Accessibility Systemic Analyzer

Table of Contents

The Accessibility Systemic Analyzer is a multi-tool analysis and reporting layer for accessibility scan output. It is designed for the point where a team has more findings than it can triage comfortably page by page, and needs a way to understand what is repeated, what is systemic, what is corroborated across tools, and which fixes are most likely to remove broad classes of issues across a site or estate.

Instead of treating accessibility results only as isolated page-level defects, the analyzer normalizes data from multiple engines, deduplicates likely overlaps, maps findings to WCAG where possible, groups repeated issue patterns, and produces both a dashboard and workbook that are easier to use for remediation planning.

Current state: the analyzer now supports a wider adapter set, richer WCAG handling, friendlier rule labels, stronger workbook and dashboard alignment, static dashboard builds, and drilldown search / pagination.

Why this exists
#

Most accessibility tools report results per page and per node. That is useful for debugging, but hard to use for planning. A single underlying component problem can create hundreds of repeated findings across many pages.

Page	Finding
Home	Button contrast issue
Product page	Button contrast issue
Cart	Button contrast issue
Checkout	Button contrast issue

Traditional reports treat these as separate rows.

The underlying issue may really be “the shared button implementation has a contrast problem”.

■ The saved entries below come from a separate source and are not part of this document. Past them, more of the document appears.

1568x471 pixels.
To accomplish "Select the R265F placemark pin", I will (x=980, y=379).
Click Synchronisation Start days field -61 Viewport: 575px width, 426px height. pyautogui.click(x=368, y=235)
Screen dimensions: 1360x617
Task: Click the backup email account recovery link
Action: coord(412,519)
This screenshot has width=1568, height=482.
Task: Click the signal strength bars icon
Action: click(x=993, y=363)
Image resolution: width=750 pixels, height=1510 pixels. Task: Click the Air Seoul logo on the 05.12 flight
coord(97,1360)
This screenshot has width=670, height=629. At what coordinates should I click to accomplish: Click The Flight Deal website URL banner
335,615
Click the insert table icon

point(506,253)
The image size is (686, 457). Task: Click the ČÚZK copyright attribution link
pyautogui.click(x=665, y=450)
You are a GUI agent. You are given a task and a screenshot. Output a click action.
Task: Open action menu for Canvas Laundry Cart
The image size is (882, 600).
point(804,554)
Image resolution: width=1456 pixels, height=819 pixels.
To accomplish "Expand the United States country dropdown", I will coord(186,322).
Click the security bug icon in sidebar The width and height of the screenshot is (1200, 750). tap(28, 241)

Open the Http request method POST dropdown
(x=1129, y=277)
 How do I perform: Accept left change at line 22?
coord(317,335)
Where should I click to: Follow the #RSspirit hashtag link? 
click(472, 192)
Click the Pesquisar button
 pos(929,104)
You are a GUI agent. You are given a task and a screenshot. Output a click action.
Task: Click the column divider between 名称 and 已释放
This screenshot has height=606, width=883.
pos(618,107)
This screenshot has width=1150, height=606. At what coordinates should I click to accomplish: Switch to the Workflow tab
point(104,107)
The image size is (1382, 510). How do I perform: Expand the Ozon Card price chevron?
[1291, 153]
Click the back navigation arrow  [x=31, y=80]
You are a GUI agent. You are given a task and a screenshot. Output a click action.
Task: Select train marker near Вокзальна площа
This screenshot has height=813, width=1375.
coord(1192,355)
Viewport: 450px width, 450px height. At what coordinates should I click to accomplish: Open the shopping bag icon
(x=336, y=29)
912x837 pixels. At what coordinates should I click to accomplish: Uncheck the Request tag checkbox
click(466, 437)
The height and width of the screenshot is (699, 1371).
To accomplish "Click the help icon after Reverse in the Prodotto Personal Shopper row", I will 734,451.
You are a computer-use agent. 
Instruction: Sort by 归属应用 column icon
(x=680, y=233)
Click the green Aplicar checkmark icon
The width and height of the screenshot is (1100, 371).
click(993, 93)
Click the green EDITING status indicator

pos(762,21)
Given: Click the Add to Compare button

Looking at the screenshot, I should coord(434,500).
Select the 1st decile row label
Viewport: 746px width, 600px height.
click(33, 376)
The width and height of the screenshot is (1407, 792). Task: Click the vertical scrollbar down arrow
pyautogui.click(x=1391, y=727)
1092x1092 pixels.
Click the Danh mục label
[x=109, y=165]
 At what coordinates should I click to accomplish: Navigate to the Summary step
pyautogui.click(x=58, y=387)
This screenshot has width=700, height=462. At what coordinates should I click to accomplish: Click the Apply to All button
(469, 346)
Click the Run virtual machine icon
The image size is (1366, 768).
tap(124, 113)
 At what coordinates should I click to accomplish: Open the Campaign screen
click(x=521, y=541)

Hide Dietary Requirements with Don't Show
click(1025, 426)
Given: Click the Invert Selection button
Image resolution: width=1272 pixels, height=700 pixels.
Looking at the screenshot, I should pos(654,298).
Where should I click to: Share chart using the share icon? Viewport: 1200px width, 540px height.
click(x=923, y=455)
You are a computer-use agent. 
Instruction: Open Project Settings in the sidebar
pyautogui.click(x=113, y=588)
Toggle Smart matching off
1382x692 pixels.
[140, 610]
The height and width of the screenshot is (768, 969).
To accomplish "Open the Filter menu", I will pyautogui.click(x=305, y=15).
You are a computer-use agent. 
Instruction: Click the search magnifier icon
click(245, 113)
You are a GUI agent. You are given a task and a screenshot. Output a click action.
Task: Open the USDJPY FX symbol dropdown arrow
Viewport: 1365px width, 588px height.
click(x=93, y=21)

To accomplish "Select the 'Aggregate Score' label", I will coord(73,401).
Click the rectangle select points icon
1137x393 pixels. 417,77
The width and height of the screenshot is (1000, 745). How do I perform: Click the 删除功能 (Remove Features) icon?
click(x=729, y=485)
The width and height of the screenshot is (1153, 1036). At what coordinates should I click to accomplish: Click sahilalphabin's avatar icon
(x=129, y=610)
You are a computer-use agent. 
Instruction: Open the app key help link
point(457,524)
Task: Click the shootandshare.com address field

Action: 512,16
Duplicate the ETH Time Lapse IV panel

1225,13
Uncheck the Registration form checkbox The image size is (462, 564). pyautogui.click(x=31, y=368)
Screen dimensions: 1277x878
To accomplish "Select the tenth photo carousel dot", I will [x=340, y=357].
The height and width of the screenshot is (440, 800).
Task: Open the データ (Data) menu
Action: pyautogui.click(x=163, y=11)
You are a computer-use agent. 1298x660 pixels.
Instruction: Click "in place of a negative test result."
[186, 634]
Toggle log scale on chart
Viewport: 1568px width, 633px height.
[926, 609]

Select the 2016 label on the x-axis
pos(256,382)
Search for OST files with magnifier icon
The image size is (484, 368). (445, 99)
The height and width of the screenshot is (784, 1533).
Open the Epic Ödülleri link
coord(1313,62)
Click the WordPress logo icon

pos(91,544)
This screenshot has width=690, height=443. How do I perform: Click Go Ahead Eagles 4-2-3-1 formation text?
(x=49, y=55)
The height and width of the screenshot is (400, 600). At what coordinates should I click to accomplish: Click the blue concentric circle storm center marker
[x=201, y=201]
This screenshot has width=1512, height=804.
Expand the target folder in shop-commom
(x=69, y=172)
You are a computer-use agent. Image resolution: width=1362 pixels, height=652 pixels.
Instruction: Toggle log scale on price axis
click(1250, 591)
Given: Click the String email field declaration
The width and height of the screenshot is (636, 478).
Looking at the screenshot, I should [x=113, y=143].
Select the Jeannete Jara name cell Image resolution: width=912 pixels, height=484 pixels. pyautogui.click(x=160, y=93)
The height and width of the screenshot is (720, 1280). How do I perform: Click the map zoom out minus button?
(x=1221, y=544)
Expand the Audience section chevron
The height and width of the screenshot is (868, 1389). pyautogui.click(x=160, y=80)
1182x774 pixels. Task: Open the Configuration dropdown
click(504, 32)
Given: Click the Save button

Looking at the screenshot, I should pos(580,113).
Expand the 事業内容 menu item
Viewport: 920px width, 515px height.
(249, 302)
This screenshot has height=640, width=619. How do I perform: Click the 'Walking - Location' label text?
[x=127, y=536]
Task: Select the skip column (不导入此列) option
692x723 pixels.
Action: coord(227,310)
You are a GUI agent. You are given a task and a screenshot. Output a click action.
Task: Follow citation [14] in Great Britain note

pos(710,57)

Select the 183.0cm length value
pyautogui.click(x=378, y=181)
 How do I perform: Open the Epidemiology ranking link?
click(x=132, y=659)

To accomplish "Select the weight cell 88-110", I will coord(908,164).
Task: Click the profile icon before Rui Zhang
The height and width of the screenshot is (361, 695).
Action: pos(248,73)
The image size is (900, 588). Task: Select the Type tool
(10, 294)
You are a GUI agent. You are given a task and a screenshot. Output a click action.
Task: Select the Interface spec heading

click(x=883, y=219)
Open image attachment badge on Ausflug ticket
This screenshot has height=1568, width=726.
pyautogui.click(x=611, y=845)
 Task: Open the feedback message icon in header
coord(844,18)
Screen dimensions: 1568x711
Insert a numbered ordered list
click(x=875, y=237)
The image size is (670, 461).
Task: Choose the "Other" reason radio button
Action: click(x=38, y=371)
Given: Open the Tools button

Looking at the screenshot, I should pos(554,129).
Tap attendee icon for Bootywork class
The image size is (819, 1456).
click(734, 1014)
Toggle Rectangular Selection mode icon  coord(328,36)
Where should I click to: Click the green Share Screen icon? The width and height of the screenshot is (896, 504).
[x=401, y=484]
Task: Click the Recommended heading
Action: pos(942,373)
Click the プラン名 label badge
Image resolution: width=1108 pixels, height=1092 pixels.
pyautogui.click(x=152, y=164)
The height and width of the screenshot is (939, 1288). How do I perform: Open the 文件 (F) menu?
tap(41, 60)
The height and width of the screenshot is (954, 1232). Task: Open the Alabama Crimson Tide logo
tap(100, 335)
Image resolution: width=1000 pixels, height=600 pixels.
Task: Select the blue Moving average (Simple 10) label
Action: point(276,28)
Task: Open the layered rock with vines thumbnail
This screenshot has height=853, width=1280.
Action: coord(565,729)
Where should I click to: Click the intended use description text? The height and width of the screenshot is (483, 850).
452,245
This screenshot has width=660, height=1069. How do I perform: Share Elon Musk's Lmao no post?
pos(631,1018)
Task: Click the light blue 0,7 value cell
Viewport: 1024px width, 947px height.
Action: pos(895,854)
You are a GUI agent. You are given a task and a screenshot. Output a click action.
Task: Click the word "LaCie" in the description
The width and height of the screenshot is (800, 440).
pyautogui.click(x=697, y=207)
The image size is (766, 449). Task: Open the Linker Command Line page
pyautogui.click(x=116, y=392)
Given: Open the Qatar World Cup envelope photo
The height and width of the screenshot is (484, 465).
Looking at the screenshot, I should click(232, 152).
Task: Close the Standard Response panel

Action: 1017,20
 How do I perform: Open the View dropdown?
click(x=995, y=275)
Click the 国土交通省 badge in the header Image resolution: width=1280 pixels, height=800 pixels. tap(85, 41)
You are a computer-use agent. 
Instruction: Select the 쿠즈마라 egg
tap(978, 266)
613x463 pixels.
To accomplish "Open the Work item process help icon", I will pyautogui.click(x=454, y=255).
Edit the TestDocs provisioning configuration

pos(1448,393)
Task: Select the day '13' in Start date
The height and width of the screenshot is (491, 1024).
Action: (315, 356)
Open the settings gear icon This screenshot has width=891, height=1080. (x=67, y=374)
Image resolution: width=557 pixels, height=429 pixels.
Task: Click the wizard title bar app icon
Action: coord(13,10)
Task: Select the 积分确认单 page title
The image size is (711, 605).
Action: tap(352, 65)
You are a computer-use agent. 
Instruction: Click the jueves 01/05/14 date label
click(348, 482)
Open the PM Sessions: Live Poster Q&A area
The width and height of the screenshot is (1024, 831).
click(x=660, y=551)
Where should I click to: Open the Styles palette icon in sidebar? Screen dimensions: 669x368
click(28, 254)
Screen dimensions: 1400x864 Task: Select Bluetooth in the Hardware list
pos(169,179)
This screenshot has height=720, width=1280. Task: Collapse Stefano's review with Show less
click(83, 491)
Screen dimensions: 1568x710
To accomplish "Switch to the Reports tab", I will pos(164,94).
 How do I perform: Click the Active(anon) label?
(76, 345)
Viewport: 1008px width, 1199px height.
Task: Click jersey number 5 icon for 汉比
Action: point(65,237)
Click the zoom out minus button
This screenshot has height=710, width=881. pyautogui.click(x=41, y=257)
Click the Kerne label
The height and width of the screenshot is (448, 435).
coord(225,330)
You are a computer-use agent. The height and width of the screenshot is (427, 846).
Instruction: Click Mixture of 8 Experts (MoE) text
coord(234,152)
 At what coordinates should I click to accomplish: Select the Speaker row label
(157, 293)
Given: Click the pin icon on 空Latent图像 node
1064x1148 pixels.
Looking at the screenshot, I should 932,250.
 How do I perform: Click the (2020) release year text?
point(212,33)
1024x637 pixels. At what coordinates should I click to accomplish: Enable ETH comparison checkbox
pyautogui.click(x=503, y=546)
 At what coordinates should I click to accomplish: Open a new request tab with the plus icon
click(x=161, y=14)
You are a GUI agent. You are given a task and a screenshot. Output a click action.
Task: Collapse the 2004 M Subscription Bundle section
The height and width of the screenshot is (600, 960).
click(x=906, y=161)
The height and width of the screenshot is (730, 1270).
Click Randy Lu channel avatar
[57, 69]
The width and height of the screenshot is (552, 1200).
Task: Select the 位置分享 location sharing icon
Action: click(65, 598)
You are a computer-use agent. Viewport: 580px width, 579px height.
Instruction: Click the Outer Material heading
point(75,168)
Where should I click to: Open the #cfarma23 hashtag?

The analyzer exists to help move from raw issue volume to reusable remediation targets.

What the analyzer does
#

Detects and loads supported report formats.
Normalizes source-specific findings into a shared row model.
Maps rules to WCAG criteria, levels, and titles where possible.
Normalizes page keys, selectors, severity, rule ids, and display labels.
Infers likely component and component-group ownership.
Deduplicates likely matching findings across tools on the same page.
Builds clusters and pattern rollups.
Computes metrics for overlap, confidence, systemicity, page spread, and prioritization.
Exports analyst-friendly spreadsheets and static dashboard assets.

Current supported tool families and adapters
#

Tool / Source	Current notes
axe-core	Supports confirmed violations and incomplete/manual-review style findings, including WCAG extraction from tags.
axe-scan	Handles axe-derived report output and incomplete/manual-review style contrast findings.
IBM Accessibility Checker	Handles both `violation` and `potentialviolation` output and maps IBM rule ids to WCAG where possible.
Lighthouse	Reads failed accessibility audits and extracts WCAG tags from audit debug metadata.
Oobee	Crawler-style source with broader estate/page coverage.
UUV	Flow/run-based source with hardened metadata handling, severity normalization, and conformance metadata support.
Pa11y	Now treated as a single `pa11y` source with per-issue runner detection for mixed axe + HTMLCS runs.
HTMLCS / html-sniffer	Supported through HTMLCS-aware parsing and WCAG technique-style label handling.

Some adapters preserve “needs review” style outputs rather than only confirmed failures. This is intentional.

Current WCAG handling
#

rule-to-WCAG mapping tables
message / heuristic fallback mapping
WCAG title and level enrichment
cleanup of WCAG-only charts and exports so that only real criterion codes appear in WCAG-specific views
friendlier rule labels so bare WCAG codes are not reused unnecessarily as human rule names

In practice, the analyzer tries to separate:

Rule: a human-readable issue label
Rule Id: source-specific technical identifier
WCAG: criterion code such as 1.4.3
WCAG Name: criterion title such as Contrast (Minimum)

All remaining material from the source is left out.